Grand Valley State University combined degree programs offer students the opportunity to complete both an undergraduate and graduate degree, meeting their unique personal, academic, and career goals. Pursuing a combined degree program can reduce the cost and total time required to complete both a bachelor's and a master's degree.
Students are prepared for engineering careers and leadership roles by way of B.S.E. and M.S.E. degree programs that integrate academic studies with hands-on learning and paid professional co-op experiences in engineering companies
Timeline of application
Interested candidates can apply to the Combined BSE/MSE program in the Summer semester of their engineering junior year. Admission decisions will be made after the Summer semester (once grades are in) and students will enroll in the Combined program in the subsequent Winter semester.
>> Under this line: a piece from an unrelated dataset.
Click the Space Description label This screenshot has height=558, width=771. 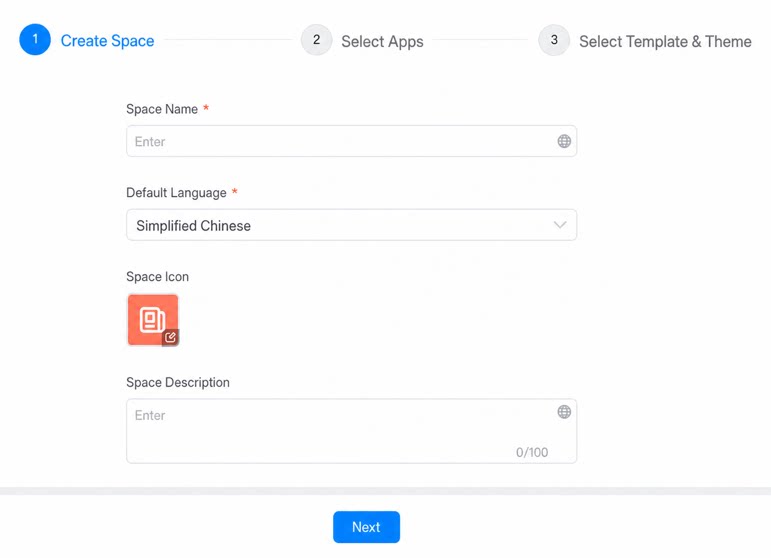[x=178, y=382]
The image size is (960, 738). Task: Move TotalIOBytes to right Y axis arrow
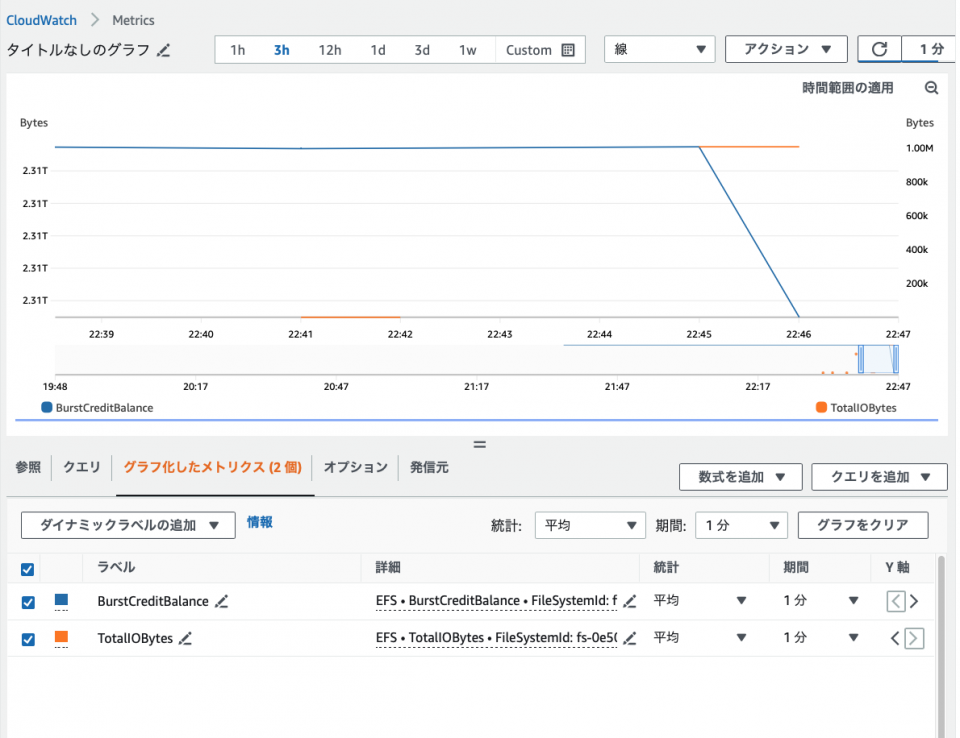[x=913, y=638]
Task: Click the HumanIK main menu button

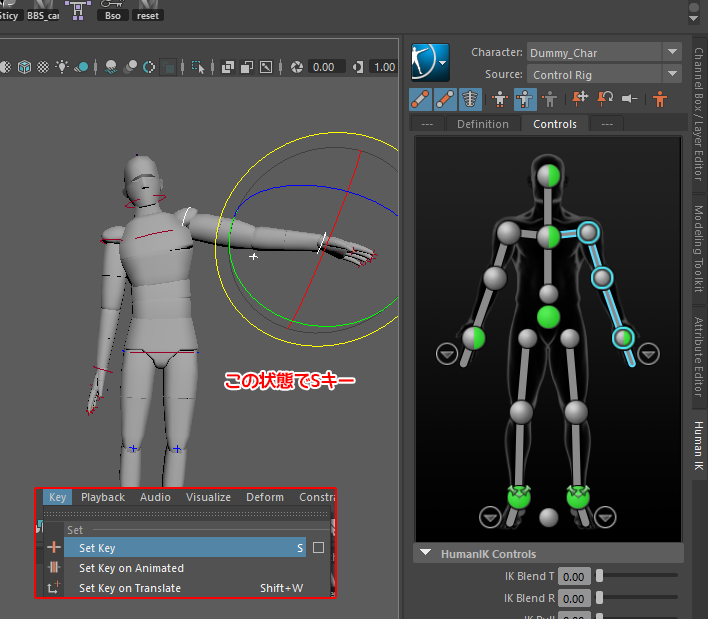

Admission to the combined B.S.E./M.S.E. program is competitive and requires a secondary application; applicants must meet at least the following:
- An undergraduate GPA of 3.3 or above at the time of application evaluation
- Completion of the second co-op rotation
- Three letters of recommendation from the faculty members in the undergraduate program
Combined BSE/MSE degree requirements
Candidates must complete the following undergraduate engineering degree requirements - general education, engineering foundation courses, cooperative engineering education, and emphasis specific courses. Candidates must also complete 33 credits of graduate level courses. The combined program allows the use of two courses from the graduate program to fulfill the requirements for two undergraduate electives, while applying these courses to the graduate program. Similarly, the combined program utilizes an integrated culminating experience that fulfills the requirements of both the B.S.E. and M.S.E. programs. So, instead of the undergraduate senior design experience EGR 485 and EGR 486, students will take EGR 693 Master’s Project (6 credits) or EGR 695 Master’s Thesis (6 credits) as their capstone experience for BOTH the undergraduate and graduate degrees. Through this articulation, the student completes both programs with 9 to 11 fewer credits.